# "It must be the weather" babies update! & Odd-eyed splash.



## GibblyGiblets (Oct 2, 2011)

It's been quite a while since I've been on here, So I figured I would update on the 3 litters of babies I had born around xmas time.

These are the two females I kept from Sampsons litter of 13 that was born on Dec. 17th they just turned 6 weeks old.










Even with all those babies crammed inside, Sampson has, surprisingly, regained her figure lol.

These are 3 of Sampsons' daughter Rileys babies out of the 6 that survived that were born on Dec. 23rd, that I decided to keep.

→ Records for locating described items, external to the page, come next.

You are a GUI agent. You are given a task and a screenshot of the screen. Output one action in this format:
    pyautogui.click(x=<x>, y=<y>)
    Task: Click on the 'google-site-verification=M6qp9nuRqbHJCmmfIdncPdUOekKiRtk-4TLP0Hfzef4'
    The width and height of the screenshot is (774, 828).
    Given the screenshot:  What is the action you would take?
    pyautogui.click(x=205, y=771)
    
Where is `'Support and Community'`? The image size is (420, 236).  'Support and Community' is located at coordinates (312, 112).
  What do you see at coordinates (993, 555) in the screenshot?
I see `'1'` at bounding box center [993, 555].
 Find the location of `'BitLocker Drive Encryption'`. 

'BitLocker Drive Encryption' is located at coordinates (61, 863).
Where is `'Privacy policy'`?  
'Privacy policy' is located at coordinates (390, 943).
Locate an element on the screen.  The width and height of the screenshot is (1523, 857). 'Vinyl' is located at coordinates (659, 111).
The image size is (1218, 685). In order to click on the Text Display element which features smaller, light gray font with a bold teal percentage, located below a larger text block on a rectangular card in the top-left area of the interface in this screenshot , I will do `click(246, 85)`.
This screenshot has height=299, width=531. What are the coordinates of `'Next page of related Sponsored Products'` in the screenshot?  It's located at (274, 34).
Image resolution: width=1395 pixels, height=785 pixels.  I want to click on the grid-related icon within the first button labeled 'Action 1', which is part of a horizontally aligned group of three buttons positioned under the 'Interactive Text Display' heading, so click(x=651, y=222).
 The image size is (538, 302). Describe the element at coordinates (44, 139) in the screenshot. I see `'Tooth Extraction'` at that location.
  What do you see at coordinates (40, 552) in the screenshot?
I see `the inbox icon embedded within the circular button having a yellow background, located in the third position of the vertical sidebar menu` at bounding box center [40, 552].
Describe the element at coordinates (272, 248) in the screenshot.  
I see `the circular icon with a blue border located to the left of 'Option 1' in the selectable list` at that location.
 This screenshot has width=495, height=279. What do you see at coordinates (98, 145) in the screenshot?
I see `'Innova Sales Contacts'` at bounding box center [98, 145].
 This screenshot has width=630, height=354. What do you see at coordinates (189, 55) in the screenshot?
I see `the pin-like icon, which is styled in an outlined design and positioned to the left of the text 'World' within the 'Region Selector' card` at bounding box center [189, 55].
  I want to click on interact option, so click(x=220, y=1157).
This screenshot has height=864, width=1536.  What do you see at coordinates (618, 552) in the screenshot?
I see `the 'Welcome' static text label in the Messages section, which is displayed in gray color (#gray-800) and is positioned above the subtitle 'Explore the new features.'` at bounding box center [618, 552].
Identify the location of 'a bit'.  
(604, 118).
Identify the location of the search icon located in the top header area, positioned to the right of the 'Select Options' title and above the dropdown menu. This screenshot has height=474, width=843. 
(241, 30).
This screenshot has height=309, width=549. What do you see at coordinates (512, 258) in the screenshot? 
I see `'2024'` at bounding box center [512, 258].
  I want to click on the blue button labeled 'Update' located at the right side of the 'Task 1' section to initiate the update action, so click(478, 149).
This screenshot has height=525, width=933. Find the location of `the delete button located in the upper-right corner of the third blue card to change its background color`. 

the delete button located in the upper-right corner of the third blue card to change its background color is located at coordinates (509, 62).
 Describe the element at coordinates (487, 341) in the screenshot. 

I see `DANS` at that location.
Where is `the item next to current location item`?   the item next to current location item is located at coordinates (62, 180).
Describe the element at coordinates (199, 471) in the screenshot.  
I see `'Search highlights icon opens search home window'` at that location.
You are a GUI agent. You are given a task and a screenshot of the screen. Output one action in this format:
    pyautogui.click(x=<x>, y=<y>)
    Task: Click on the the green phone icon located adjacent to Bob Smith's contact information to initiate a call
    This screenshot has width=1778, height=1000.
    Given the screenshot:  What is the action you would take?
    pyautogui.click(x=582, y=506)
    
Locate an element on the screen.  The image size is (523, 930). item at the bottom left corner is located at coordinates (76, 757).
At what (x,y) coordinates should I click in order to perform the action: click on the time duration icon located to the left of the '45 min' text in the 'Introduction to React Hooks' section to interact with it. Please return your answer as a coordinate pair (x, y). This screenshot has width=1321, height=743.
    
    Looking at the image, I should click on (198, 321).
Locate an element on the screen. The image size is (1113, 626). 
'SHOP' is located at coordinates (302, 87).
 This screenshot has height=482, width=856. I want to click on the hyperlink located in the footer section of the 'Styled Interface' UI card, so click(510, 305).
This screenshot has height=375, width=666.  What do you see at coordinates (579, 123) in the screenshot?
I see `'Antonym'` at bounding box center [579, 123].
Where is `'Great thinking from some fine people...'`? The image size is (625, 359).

These babies and Sampsons babies have the same father.

And these are the three females I kept from Rileys sister Stencils litter of 12 that were born on Dec. 26th.









The funky varigated looking splash is my favorite, there are no varigated directly in that line.

Also, the other day and I'm an idiot for not noticing this sooner, i should stare at my mouses eyes more.

I paired Riley and Stencils sister Celeste with my young hairless male (who so far has been anything but interested as far as I know) and I noticed in the picture that Celeste is actually odd-eyed.









Really hoping she's able to get pregnant, she's my first and only odd-eyed mouse and I have no idea how to go about getting more lol.


----------



## moustress (Sep 25, 2009)

Wow; I, too, have hoped for more odd eyed mousies in litters. It has happened, but they are all one black and one pretty dark ruby eye.

It's a pleasure to see meces looking as clear-eyed and sleek as your are. Good work!


----------